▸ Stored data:
···

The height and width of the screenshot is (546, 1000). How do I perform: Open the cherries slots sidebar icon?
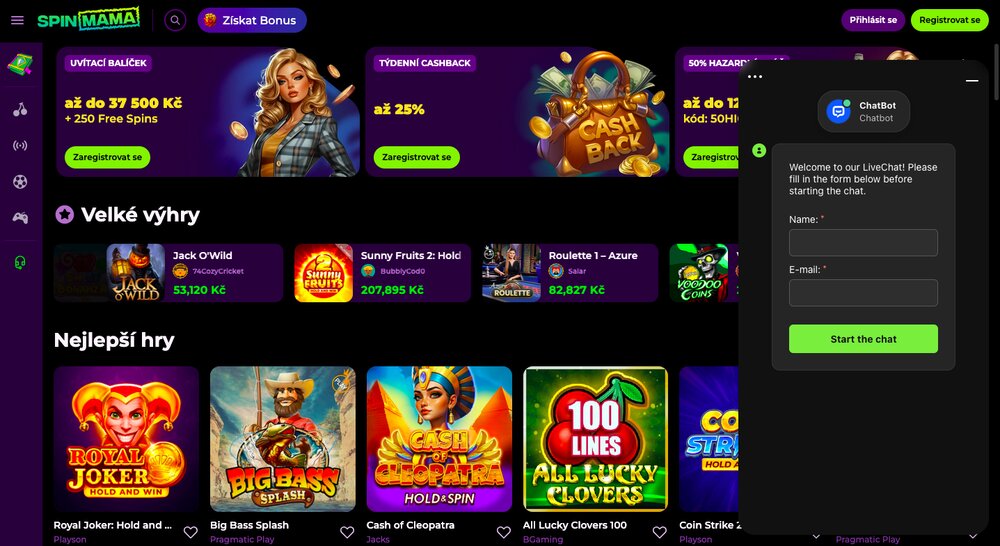pos(20,110)
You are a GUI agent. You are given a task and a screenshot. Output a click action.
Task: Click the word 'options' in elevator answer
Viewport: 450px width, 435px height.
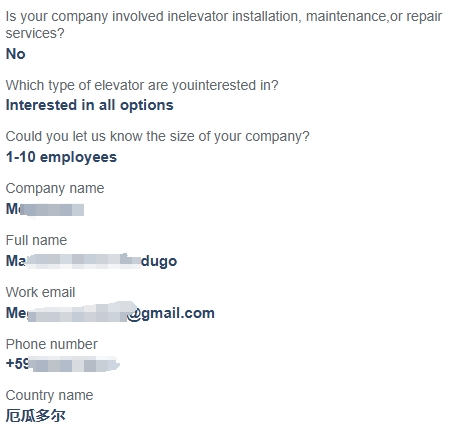pos(147,106)
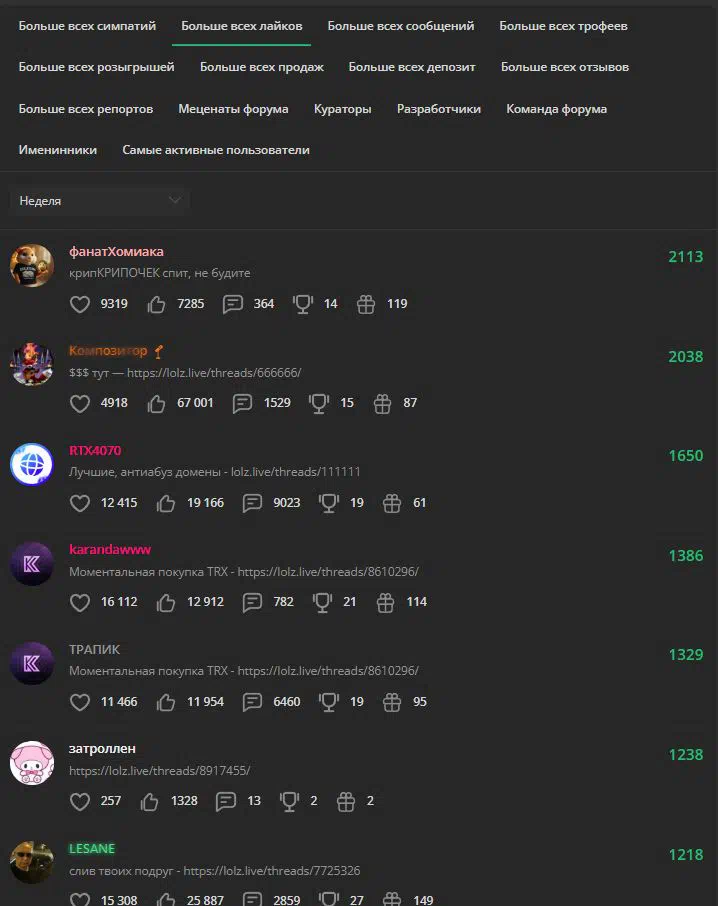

···

Repeat the entries above word for word, leaving out the pictures.

The height and width of the screenshot is (546, 1000). How do I perform: Open the cherries slots sidebar icon?
pos(20,110)
You are a GUI agent. You are given a task and a screenshot. Output a click action.
Task: Click the word 'options' in elevator answer
Viewport: 450px width, 435px height.
pos(147,106)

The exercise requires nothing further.